Gingold’s grandparents often took him to horror movies growing up, but the promotion for “Mother’s Day” was so brutal, he said, that his request to see it was vetoed. “My parents took one look at that ad and said, ‘There’s no way you’re going to see that,'” he recalled.

‘Q’ (1982)

The poster ad for this monster movie, from the renegade low-budget maestro Larry Cohen, was the conclusion of a campaign that began with ads all around New York City announcing, “Q is coming.”

“I think they figured it was a nice concise teaser they could put out,” Gingold said.

When the movie finally opened, the poster led with the line “Q is here!”

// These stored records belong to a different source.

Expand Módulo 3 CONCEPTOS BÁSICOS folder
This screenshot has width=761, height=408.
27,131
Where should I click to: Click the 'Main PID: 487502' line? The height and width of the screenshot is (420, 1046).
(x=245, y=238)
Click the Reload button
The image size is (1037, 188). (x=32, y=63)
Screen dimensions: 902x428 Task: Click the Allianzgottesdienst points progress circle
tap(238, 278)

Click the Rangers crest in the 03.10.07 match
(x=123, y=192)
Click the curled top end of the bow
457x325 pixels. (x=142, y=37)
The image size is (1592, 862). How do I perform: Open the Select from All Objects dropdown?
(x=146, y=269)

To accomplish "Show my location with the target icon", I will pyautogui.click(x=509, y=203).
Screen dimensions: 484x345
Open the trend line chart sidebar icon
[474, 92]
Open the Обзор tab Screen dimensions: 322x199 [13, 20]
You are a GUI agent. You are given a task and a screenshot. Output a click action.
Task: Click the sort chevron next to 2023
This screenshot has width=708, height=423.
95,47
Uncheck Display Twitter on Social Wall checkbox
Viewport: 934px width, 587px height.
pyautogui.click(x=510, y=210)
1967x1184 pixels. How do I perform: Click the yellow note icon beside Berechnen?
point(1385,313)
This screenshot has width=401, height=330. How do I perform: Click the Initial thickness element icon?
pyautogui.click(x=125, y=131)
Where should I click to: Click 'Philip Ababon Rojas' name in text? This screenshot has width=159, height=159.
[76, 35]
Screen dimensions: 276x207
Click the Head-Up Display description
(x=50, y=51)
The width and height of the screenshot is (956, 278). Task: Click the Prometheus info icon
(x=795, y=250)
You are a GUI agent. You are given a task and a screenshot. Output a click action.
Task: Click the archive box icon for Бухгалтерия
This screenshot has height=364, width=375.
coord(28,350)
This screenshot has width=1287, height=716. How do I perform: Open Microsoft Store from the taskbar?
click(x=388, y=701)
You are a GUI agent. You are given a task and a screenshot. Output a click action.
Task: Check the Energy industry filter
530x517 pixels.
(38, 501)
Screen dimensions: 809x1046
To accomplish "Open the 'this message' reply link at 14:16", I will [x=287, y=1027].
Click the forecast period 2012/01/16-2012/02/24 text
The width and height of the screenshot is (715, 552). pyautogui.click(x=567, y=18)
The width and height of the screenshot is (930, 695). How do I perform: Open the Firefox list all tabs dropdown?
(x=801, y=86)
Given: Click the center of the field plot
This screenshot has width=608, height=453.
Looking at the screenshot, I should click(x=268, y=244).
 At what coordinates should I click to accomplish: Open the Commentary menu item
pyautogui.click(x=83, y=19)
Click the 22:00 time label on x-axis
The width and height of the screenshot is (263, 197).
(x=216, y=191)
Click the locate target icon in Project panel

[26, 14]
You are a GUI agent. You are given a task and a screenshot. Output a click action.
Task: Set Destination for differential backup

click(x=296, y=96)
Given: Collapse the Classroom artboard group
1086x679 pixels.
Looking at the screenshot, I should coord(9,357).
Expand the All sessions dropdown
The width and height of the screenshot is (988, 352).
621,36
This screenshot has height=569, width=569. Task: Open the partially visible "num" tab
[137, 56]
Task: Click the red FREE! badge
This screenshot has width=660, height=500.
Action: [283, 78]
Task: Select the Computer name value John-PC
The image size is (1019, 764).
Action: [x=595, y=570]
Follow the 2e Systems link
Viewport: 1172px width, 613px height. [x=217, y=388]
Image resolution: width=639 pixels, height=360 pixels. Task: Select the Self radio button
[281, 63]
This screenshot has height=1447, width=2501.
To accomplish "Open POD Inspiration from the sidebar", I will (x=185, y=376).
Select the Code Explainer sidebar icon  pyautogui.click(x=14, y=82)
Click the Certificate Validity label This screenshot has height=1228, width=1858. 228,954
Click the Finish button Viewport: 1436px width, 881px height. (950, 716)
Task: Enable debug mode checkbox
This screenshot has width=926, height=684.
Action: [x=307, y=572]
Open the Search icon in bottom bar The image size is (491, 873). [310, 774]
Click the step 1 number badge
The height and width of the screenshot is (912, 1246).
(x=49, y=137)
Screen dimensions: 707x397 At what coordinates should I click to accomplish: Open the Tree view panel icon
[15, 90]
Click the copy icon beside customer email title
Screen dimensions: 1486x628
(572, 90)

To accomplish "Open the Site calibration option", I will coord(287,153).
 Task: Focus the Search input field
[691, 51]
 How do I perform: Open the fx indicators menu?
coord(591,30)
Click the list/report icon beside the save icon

The film, also released by United Film Distribution, played in some 100 New York-area theaters, and, like “Mother’s Day,” was the subject of a full-page ad in The Times.

“Q” was short for both the main monster Quetzalcoatl, as well as the hero, Jimmy Quinn, played by Michael Moriarty.

The poster design, which has Q in her home base atop the Chrysler Building (since the Empire State Building was already taken), was more beautiful than what the film itself would be able to achieve.

Gingold said this ad design, as well as many others in his book, was more detailed than it would be today, when “you have to have a poster that looks good as a thumbnail on a VOD screen,” he said. That’s where much of the genre has now been relegated.

‘Pieces’ (1983)

Sometimes bluntness was the best way to sell a movie. There was little mystery in what you’d be getting with “Pieces,” which was promoted with bold letters declaring, “It’s exactly what you think it is!”

The ad for this slasher movie includes a shimmering chain saw, a corpse, a warning that “absolutely no one” under 17 would be admitted and the convenient statement that you don’t have to go to Texas for a chain saw massacre. You didn’t even have to go to Manhattan. The number of “flagship” theaters listed in the ad rivals the amount that the biggest blockbusters would have screened in. That list is a time-capsule tribute to many of the region’s former movie houses.

Gingold saw “Pieces” in the Westchester County suburbs, where he grew up.

“It was great because it meant I didn’t have to brave the horrors of 42nd street to see movies like this,” he said.

The White Plains UA Cinema, one of the better theaters in the county, “would usually play stuff like ‘Return of the Jedi’ and ‘E.T.,’ but I also saw ‘Pieces’ there.”